What you should do
Once you reach the line with "This screenshot has height=437, width=600." below, copy each line exactly, stopping after the line with "This screenshot has height=1160, width=504.", and skip any pictures.

Stored data
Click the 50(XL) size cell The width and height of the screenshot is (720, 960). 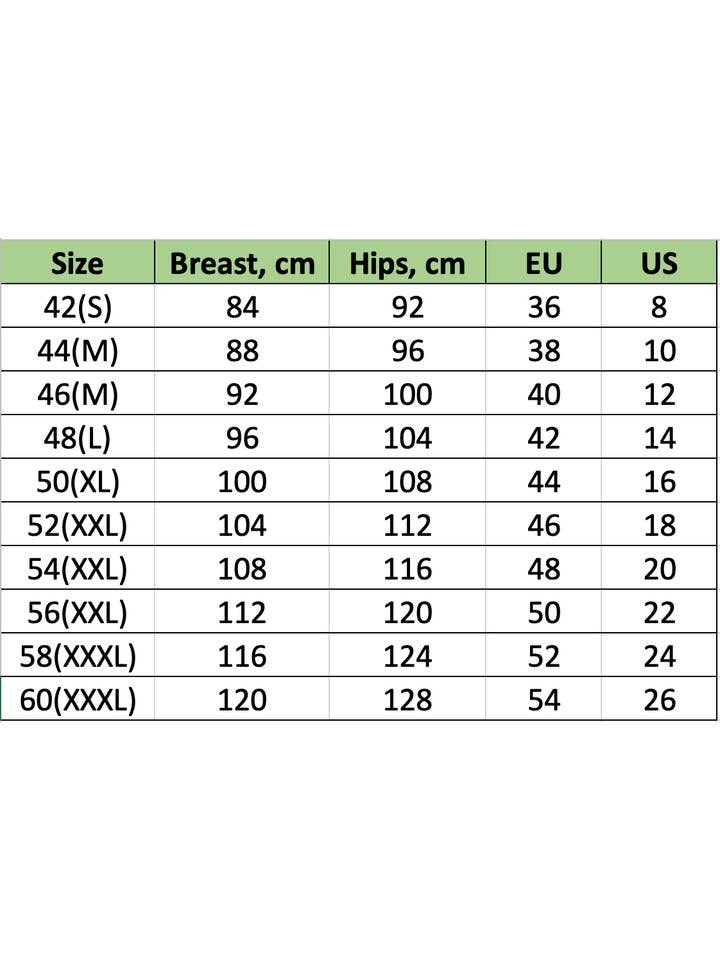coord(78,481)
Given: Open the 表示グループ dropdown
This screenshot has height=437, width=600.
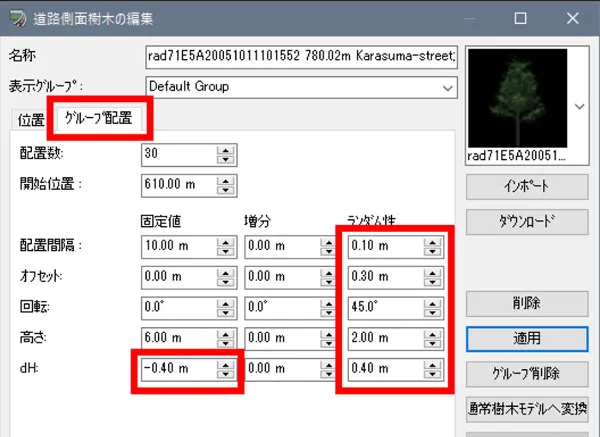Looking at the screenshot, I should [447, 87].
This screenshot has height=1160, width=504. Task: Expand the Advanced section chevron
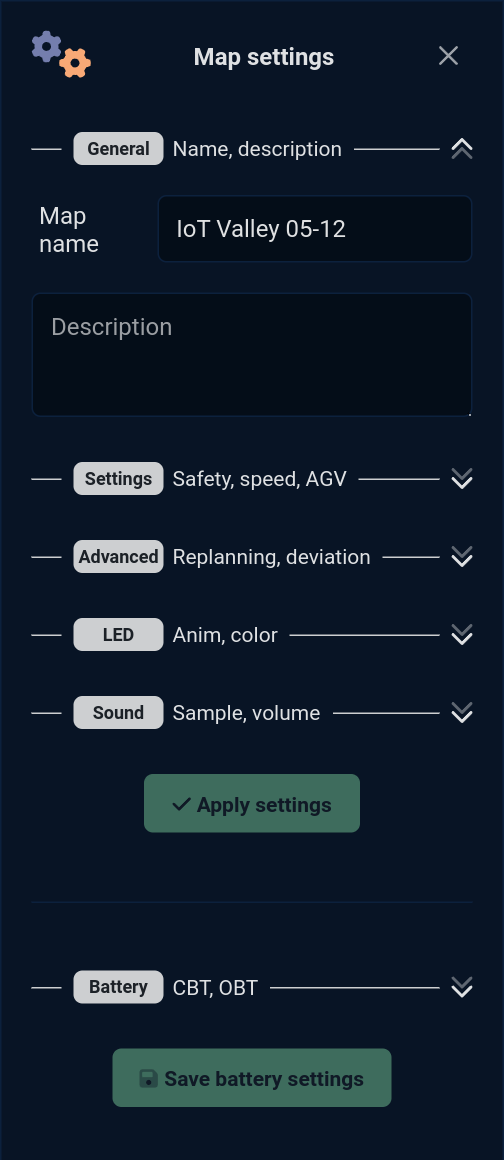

* * *

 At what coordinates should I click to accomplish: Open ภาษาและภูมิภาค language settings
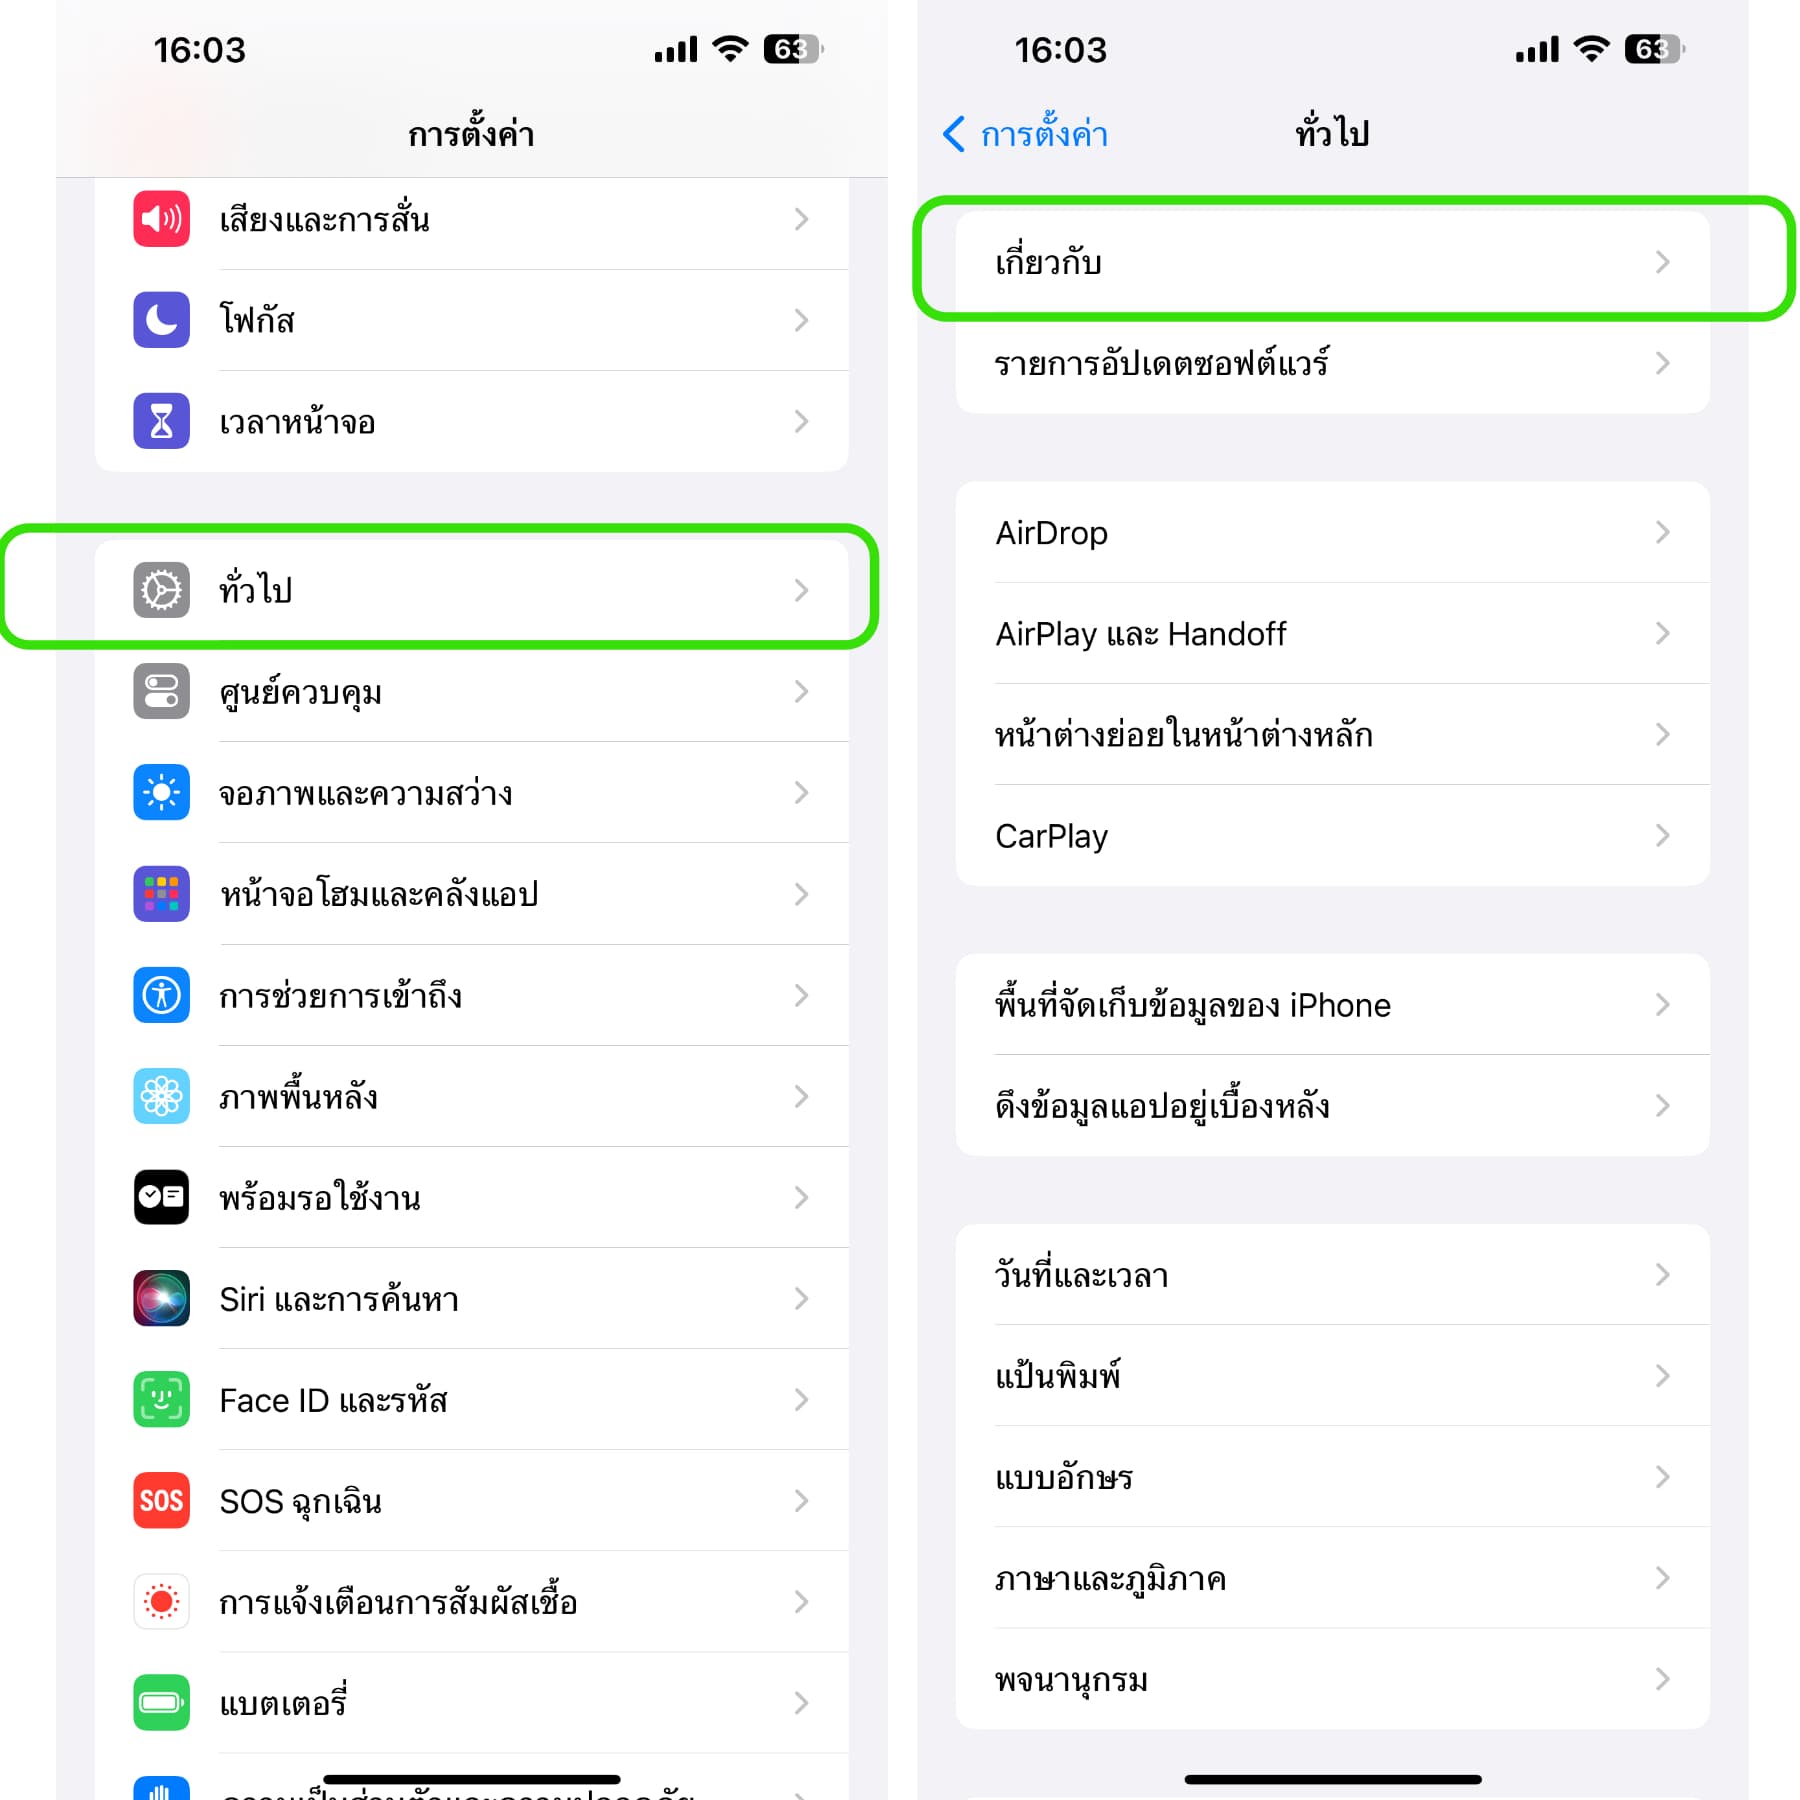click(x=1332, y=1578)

Answer space
This screenshot has height=437, width=600.
Looking at the screenshot, I should [447, 87].
This screenshot has height=1160, width=504. Task: Expand the Advanced section chevron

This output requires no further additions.